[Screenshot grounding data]

# # #

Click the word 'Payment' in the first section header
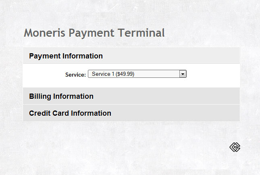The width and height of the screenshot is (260, 175). click(45, 56)
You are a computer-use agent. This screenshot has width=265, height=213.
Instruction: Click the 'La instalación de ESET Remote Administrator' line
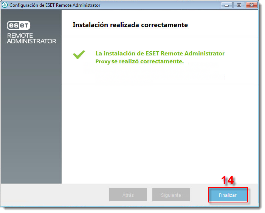[160, 54]
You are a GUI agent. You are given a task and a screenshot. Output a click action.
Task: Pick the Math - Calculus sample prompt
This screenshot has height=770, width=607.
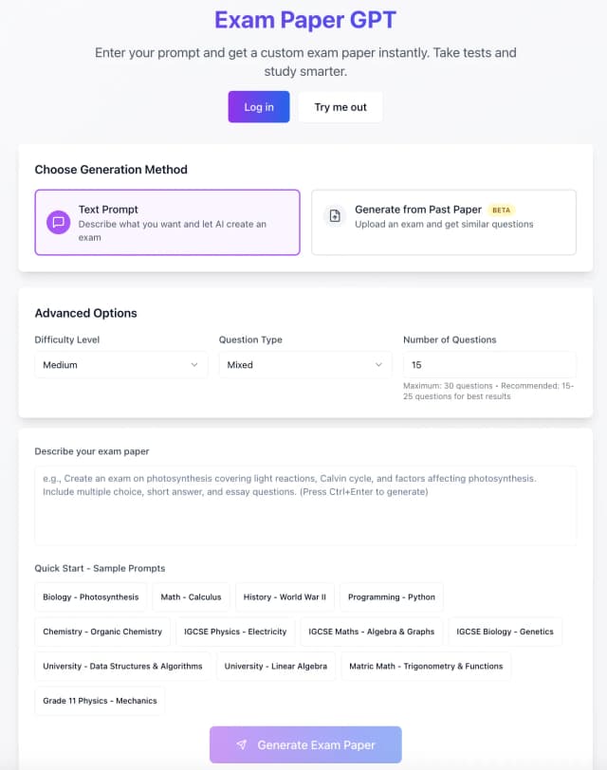tap(191, 597)
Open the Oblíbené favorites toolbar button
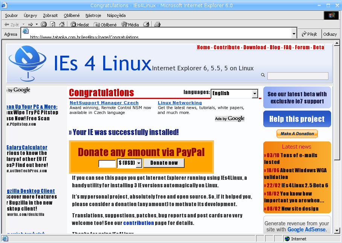This screenshot has width=342, height=243. tap(105, 24)
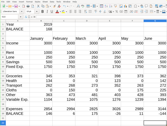This screenshot has width=167, height=126.
Task: Toggle Bold formatting
Action: (43, 11)
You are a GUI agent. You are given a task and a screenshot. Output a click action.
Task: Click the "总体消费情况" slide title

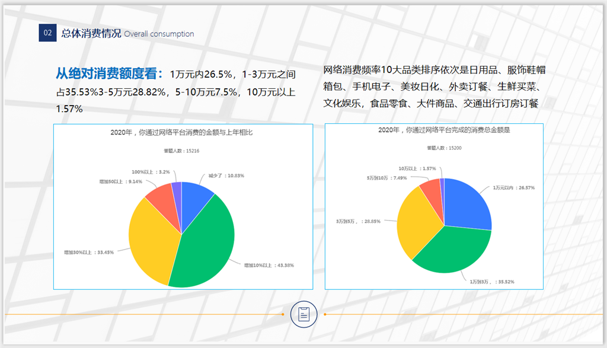coord(91,33)
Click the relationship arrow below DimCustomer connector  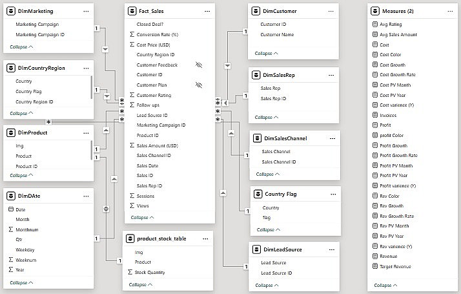click(x=227, y=65)
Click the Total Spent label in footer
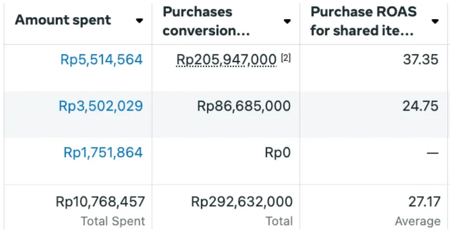Viewport: 451px width, 231px height. point(113,221)
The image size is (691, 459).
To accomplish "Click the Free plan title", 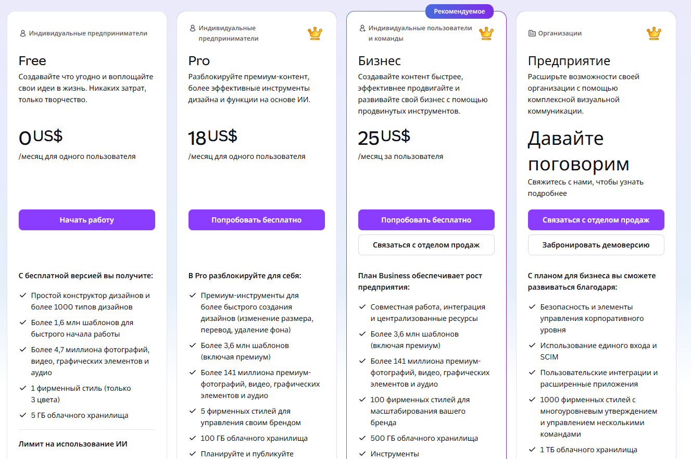I will [32, 60].
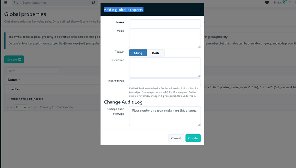Click Cancel in the dialog
The width and height of the screenshot is (296, 168).
click(x=176, y=138)
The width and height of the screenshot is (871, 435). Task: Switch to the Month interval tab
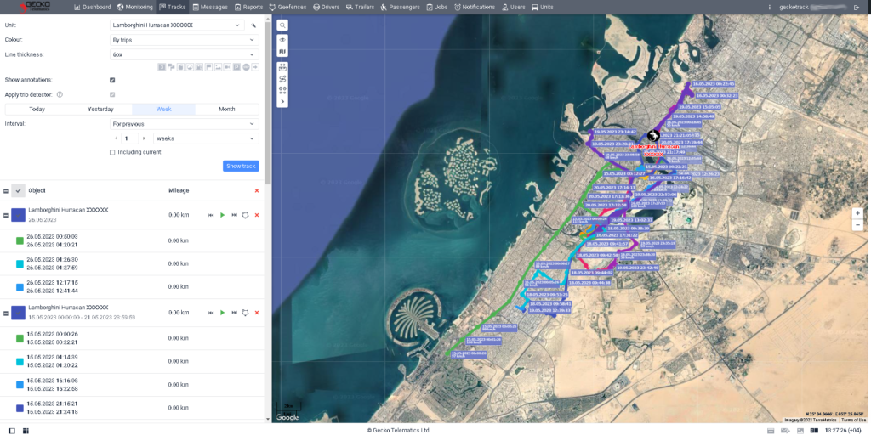point(226,109)
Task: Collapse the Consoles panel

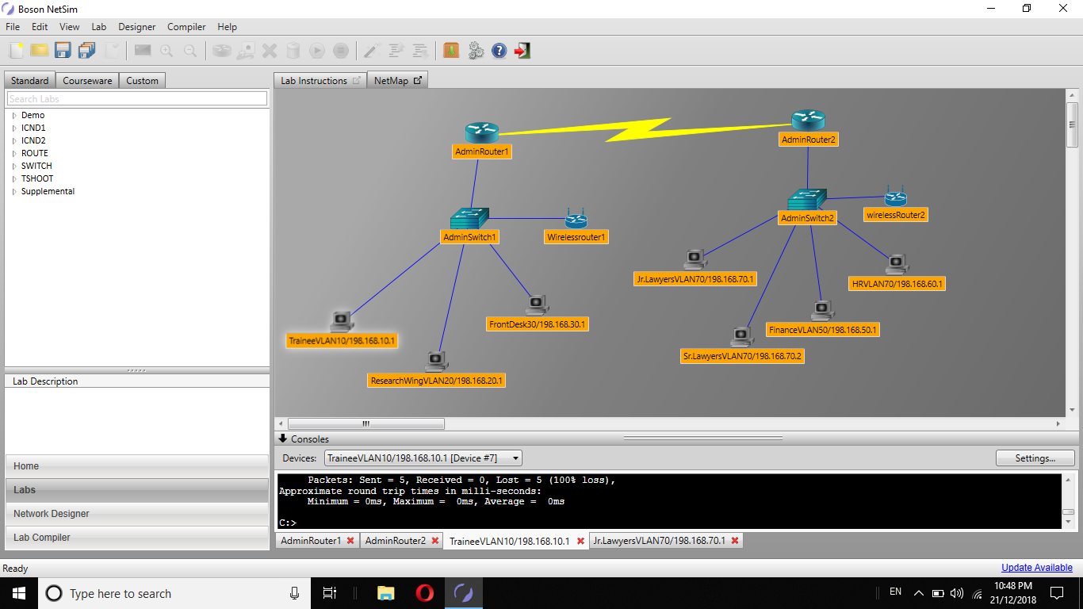Action: click(283, 439)
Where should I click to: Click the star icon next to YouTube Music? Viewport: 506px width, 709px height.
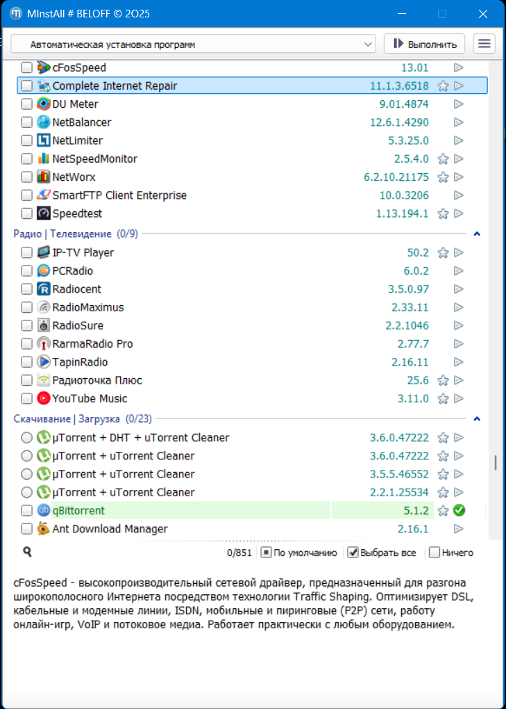coord(443,399)
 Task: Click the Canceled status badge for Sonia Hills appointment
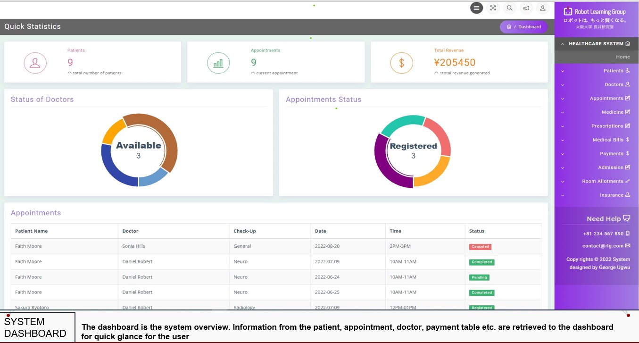tap(480, 246)
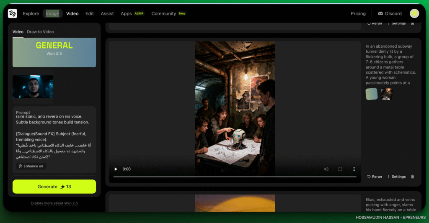Viewport: 429px width, 223px height.
Task: Enter fullscreen on the video player
Action: point(340,169)
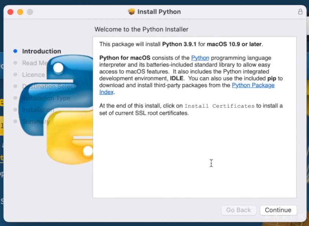The image size is (309, 226).
Task: Minimize the installer with yellow button
Action: point(20,12)
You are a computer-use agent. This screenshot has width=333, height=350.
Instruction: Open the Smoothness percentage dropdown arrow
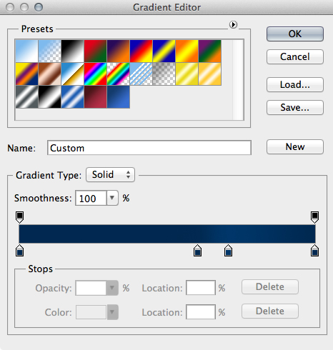[112, 198]
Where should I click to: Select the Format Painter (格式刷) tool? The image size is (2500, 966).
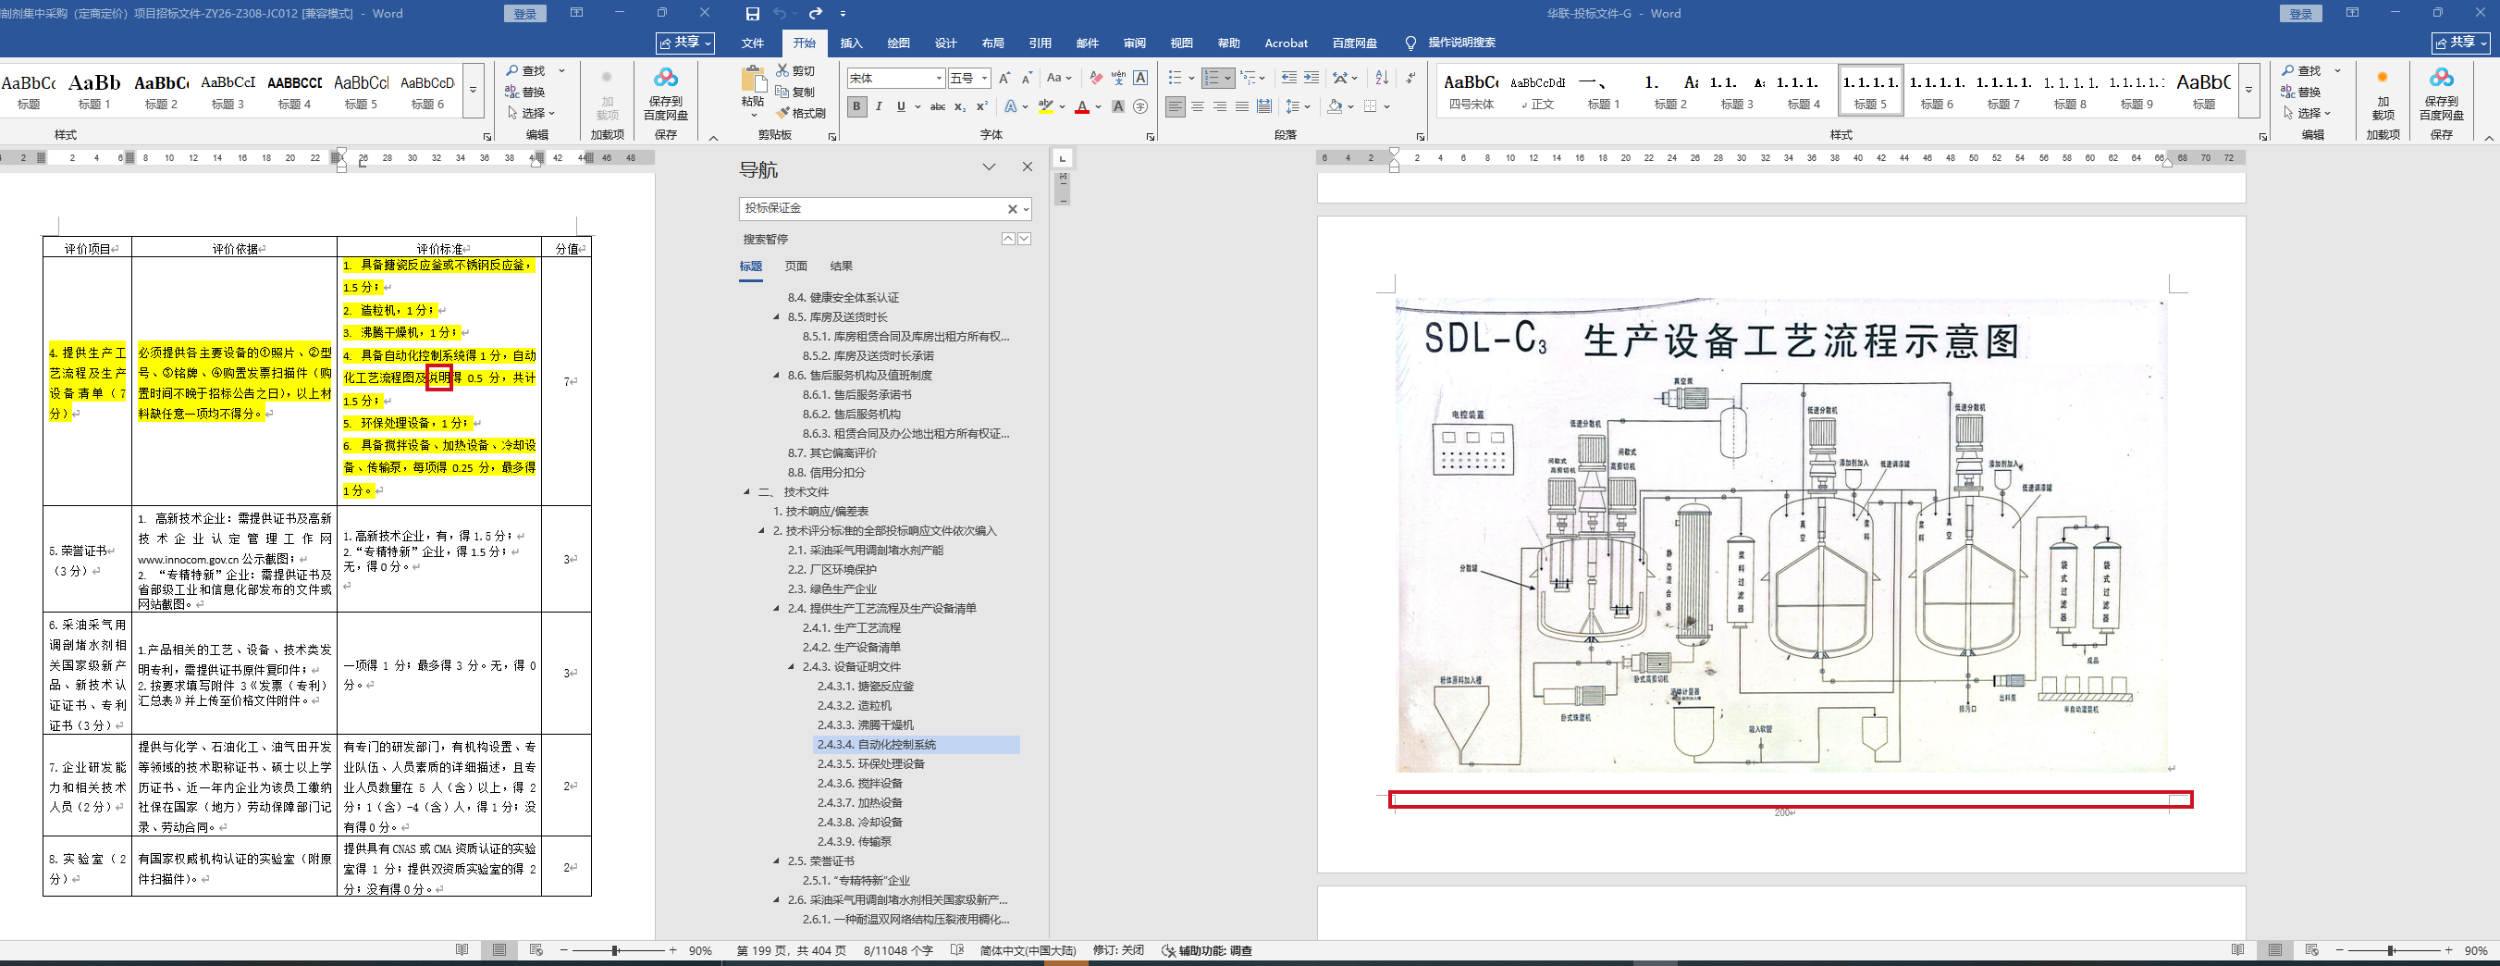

# # #

- [WHAT TO WORK ON]: Line by line and exactly, reproduce the span from the line with "Task: Collapse the Consoles panel" through the end of the data above, both ends included, with pictures left out.

- [YOUR SOLUTION]:
Task: Collapse the Consoles panel

Action: click(283, 439)
Where should I click to: Click the star icon next to YouTube Music? Viewport: 506px width, 709px height.
coord(443,399)
 Task: Click the Canceled status badge for Sonia Hills appointment
tap(480, 246)
Viewport: 429px width, 223px height.
Task: Enter fullscreen on the video player
Action: point(340,169)
The image size is (309, 226).
Task: Minimize the installer with yellow button
Action: point(20,12)
You are a computer-use agent. This screenshot has width=333, height=350.
Instruction: Open the Smoothness percentage dropdown arrow
[112, 198]
Where should I click to: Select the Format Painter (格式刷) tool? The image size is (2500, 966).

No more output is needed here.